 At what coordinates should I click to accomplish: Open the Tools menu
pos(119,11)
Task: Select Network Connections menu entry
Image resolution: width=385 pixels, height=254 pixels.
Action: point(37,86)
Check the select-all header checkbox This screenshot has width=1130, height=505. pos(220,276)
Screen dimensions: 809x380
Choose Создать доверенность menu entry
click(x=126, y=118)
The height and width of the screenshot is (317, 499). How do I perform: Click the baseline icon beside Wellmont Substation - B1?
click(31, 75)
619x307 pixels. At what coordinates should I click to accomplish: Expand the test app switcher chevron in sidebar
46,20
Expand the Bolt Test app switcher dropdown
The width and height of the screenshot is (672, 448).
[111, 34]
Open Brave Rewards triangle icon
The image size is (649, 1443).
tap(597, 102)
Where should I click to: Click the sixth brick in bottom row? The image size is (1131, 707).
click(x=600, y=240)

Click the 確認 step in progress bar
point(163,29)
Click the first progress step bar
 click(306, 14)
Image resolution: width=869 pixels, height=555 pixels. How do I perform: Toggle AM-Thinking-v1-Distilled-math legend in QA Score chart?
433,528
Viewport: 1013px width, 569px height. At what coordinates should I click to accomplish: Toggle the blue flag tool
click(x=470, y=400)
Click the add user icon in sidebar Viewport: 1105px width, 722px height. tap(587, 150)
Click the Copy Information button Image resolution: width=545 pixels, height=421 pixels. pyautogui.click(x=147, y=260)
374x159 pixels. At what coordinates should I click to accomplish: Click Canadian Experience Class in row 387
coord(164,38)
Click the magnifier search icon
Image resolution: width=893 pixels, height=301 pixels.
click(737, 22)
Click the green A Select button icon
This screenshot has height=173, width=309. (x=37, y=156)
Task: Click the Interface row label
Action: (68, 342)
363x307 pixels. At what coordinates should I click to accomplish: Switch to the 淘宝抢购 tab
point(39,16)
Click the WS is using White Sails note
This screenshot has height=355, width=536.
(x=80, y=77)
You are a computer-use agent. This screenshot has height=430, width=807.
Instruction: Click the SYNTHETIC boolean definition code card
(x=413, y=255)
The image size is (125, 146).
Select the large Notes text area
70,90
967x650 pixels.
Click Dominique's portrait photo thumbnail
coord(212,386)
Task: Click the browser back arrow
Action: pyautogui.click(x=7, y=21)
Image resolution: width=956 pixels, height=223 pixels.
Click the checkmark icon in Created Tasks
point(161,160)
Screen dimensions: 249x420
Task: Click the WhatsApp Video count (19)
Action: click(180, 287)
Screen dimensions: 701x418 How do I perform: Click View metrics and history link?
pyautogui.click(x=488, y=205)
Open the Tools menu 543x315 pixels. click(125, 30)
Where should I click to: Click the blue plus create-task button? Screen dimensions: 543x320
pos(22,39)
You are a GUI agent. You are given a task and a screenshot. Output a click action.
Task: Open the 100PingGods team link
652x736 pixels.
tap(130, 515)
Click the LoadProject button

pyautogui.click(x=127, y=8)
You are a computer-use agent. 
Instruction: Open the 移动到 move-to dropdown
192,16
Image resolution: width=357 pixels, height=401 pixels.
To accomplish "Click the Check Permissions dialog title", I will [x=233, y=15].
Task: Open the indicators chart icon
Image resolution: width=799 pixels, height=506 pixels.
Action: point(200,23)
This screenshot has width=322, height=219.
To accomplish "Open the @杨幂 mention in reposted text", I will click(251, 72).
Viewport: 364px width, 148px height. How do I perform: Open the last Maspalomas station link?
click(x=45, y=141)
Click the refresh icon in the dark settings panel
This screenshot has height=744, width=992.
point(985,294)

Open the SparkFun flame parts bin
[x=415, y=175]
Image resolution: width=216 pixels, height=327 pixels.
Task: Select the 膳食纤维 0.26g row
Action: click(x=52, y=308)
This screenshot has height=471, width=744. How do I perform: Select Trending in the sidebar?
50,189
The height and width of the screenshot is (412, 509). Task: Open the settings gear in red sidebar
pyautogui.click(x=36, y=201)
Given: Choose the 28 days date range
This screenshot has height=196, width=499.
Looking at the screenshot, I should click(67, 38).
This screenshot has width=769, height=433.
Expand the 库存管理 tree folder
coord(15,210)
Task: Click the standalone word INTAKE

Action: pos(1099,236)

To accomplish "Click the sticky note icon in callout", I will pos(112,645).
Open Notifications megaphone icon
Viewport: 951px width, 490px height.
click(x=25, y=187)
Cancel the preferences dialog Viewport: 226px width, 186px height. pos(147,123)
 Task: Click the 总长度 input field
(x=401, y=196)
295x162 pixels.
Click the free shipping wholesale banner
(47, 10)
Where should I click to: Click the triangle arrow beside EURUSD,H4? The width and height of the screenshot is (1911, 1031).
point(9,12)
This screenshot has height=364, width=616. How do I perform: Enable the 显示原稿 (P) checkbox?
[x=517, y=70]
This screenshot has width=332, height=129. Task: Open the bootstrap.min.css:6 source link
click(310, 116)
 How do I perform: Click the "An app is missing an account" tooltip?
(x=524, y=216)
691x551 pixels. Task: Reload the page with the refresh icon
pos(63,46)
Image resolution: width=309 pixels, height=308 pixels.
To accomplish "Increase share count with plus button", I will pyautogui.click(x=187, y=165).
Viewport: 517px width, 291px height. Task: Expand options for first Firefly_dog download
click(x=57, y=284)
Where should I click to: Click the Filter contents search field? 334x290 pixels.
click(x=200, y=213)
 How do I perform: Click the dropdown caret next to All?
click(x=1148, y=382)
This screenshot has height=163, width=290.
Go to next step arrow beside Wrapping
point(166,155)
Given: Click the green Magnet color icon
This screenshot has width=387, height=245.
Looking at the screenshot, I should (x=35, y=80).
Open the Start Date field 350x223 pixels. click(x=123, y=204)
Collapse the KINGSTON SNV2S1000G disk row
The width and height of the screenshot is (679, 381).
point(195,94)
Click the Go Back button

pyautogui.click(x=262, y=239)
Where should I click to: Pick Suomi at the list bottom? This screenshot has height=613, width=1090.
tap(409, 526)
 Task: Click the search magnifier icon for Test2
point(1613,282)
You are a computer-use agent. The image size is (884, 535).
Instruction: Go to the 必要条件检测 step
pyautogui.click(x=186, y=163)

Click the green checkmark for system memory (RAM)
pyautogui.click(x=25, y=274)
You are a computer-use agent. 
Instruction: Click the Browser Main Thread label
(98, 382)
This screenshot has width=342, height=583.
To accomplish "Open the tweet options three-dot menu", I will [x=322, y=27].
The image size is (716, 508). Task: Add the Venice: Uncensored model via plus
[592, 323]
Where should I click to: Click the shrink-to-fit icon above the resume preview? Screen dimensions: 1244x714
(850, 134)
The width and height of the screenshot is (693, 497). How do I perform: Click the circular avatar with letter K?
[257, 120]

....................

Brief - Each record above must be transcribed exactly, and none may be skipped.

Solution to the problem -
 At what coordinates should I click to accomplish: Open the Tools menu
pos(119,11)
Task: Select Network Connections menu entry
Image resolution: width=385 pixels, height=254 pixels.
Action: point(37,86)
Check the select-all header checkbox This screenshot has width=1130, height=505. pos(220,276)
Screen dimensions: 809x380
Choose Создать доверенность menu entry
click(x=126, y=118)
The height and width of the screenshot is (317, 499). How do I perform: Click the baseline icon beside Wellmont Substation - B1?
click(31, 75)
619x307 pixels. At what coordinates should I click to accomplish: Expand the test app switcher chevron in sidebar
46,20
Expand the Bolt Test app switcher dropdown
The width and height of the screenshot is (672, 448).
[111, 34]
Open Brave Rewards triangle icon
The image size is (649, 1443).
tap(597, 102)
Where should I click to: Click the sixth brick in bottom row? The image size is (1131, 707).
click(x=600, y=240)

Click the 確認 step in progress bar
point(163,29)
Click the first progress step bar
 click(306, 14)
Image resolution: width=869 pixels, height=555 pixels. How do I perform: Toggle AM-Thinking-v1-Distilled-math legend in QA Score chart?
433,528
Viewport: 1013px width, 569px height. At what coordinates should I click to accomplish: Toggle the blue flag tool
click(x=470, y=400)
Click the add user icon in sidebar Viewport: 1105px width, 722px height. tap(587, 150)
Click the Copy Information button Image resolution: width=545 pixels, height=421 pixels. pyautogui.click(x=147, y=260)
374x159 pixels. At what coordinates should I click to accomplish: Click Canadian Experience Class in row 387
coord(164,38)
Click the magnifier search icon
Image resolution: width=893 pixels, height=301 pixels.
click(737, 22)
Click the green A Select button icon
This screenshot has height=173, width=309. (x=37, y=156)
Task: Click the Interface row label
Action: (68, 342)
363x307 pixels. At what coordinates should I click to accomplish: Switch to the 淘宝抢购 tab
point(39,16)
Click the WS is using White Sails note
This screenshot has height=355, width=536.
(x=80, y=77)
You are a computer-use agent. This screenshot has height=430, width=807.
Instruction: Click the SYNTHETIC boolean definition code card
(x=413, y=255)
The image size is (125, 146).
Select the large Notes text area
70,90
967x650 pixels.
Click Dominique's portrait photo thumbnail
coord(212,386)
Task: Click the browser back arrow
Action: pyautogui.click(x=7, y=21)
Image resolution: width=956 pixels, height=223 pixels.
Click the checkmark icon in Created Tasks
point(161,160)
Screen dimensions: 249x420
Task: Click the WhatsApp Video count (19)
Action: click(180, 287)
Screen dimensions: 701x418 How do I perform: Click View metrics and history link?
pyautogui.click(x=488, y=205)
Open the Tools menu 543x315 pixels. click(125, 30)
Where should I click to: Click the blue plus create-task button? Screen dimensions: 543x320
pos(22,39)
You are a GUI agent. You are given a task and a screenshot. Output a click action.
Task: Open the 100PingGods team link
652x736 pixels.
tap(130, 515)
Click the LoadProject button

pyautogui.click(x=127, y=8)
You are a computer-use agent. 
Instruction: Open the 移动到 move-to dropdown
192,16
Image resolution: width=357 pixels, height=401 pixels.
To accomplish "Click the Check Permissions dialog title", I will [x=233, y=15].
Task: Open the indicators chart icon
Image resolution: width=799 pixels, height=506 pixels.
Action: point(200,23)
This screenshot has width=322, height=219.
To accomplish "Open the @杨幂 mention in reposted text", I will click(251, 72).
Viewport: 364px width, 148px height. How do I perform: Open the last Maspalomas station link?
click(x=45, y=141)
Click the refresh icon in the dark settings panel
This screenshot has height=744, width=992.
point(985,294)

Open the SparkFun flame parts bin
[x=415, y=175]
Image resolution: width=216 pixels, height=327 pixels.
Task: Select the 膳食纤维 0.26g row
Action: click(x=52, y=308)
This screenshot has height=471, width=744. How do I perform: Select Trending in the sidebar?
50,189
The height and width of the screenshot is (412, 509). Task: Open the settings gear in red sidebar
pyautogui.click(x=36, y=201)
Given: Choose the 28 days date range
This screenshot has height=196, width=499.
Looking at the screenshot, I should click(67, 38).
This screenshot has width=769, height=433.
Expand the 库存管理 tree folder
coord(15,210)
Task: Click the standalone word INTAKE

Action: pos(1099,236)

To accomplish "Click the sticky note icon in callout", I will pos(112,645).
Open Notifications megaphone icon
Viewport: 951px width, 490px height.
click(x=25, y=187)
Cancel the preferences dialog Viewport: 226px width, 186px height. pos(147,123)
 Task: Click the 总长度 input field
(x=401, y=196)
295x162 pixels.
Click the free shipping wholesale banner
(47, 10)
Where should I click to: Click the triangle arrow beside EURUSD,H4? The width and height of the screenshot is (1911, 1031).
point(9,12)
This screenshot has height=364, width=616. How do I perform: Enable the 显示原稿 (P) checkbox?
[x=517, y=70]
This screenshot has width=332, height=129. Task: Open the bootstrap.min.css:6 source link
click(310, 116)
 How do I perform: Click the "An app is missing an account" tooltip?
(x=524, y=216)
691x551 pixels. Task: Reload the page with the refresh icon
pos(63,46)
Image resolution: width=309 pixels, height=308 pixels.
To accomplish "Increase share count with plus button", I will pyautogui.click(x=187, y=165).
Viewport: 517px width, 291px height. Task: Expand options for first Firefly_dog download
click(x=57, y=284)
Where should I click to: Click the Filter contents search field? 334x290 pixels.
click(x=200, y=213)
 How do I perform: Click the dropdown caret next to All?
click(x=1148, y=382)
This screenshot has height=163, width=290.
Go to next step arrow beside Wrapping
point(166,155)
Given: Click the green Magnet color icon
This screenshot has width=387, height=245.
Looking at the screenshot, I should (x=35, y=80).
Open the Start Date field 350x223 pixels. click(x=123, y=204)
Collapse the KINGSTON SNV2S1000G disk row
The width and height of the screenshot is (679, 381).
point(195,94)
Click the Go Back button

pyautogui.click(x=262, y=239)
Where should I click to: Pick Suomi at the list bottom? This screenshot has height=613, width=1090.
tap(409, 526)
 Task: Click the search magnifier icon for Test2
point(1613,282)
You are a computer-use agent. The image size is (884, 535).
Instruction: Go to the 必要条件检测 step
pyautogui.click(x=186, y=163)

Click the green checkmark for system memory (RAM)
pyautogui.click(x=25, y=274)
You are a computer-use agent. 
Instruction: Click the Browser Main Thread label
(98, 382)
This screenshot has width=342, height=583.
To accomplish "Open the tweet options three-dot menu", I will [x=322, y=27].
The image size is (716, 508). Task: Add the Venice: Uncensored model via plus
[592, 323]
Where should I click to: Click the shrink-to-fit icon above the resume preview? Screen dimensions: 1244x714
(850, 134)
The width and height of the screenshot is (693, 497). How do I perform: Click the circular avatar with letter K?
[257, 120]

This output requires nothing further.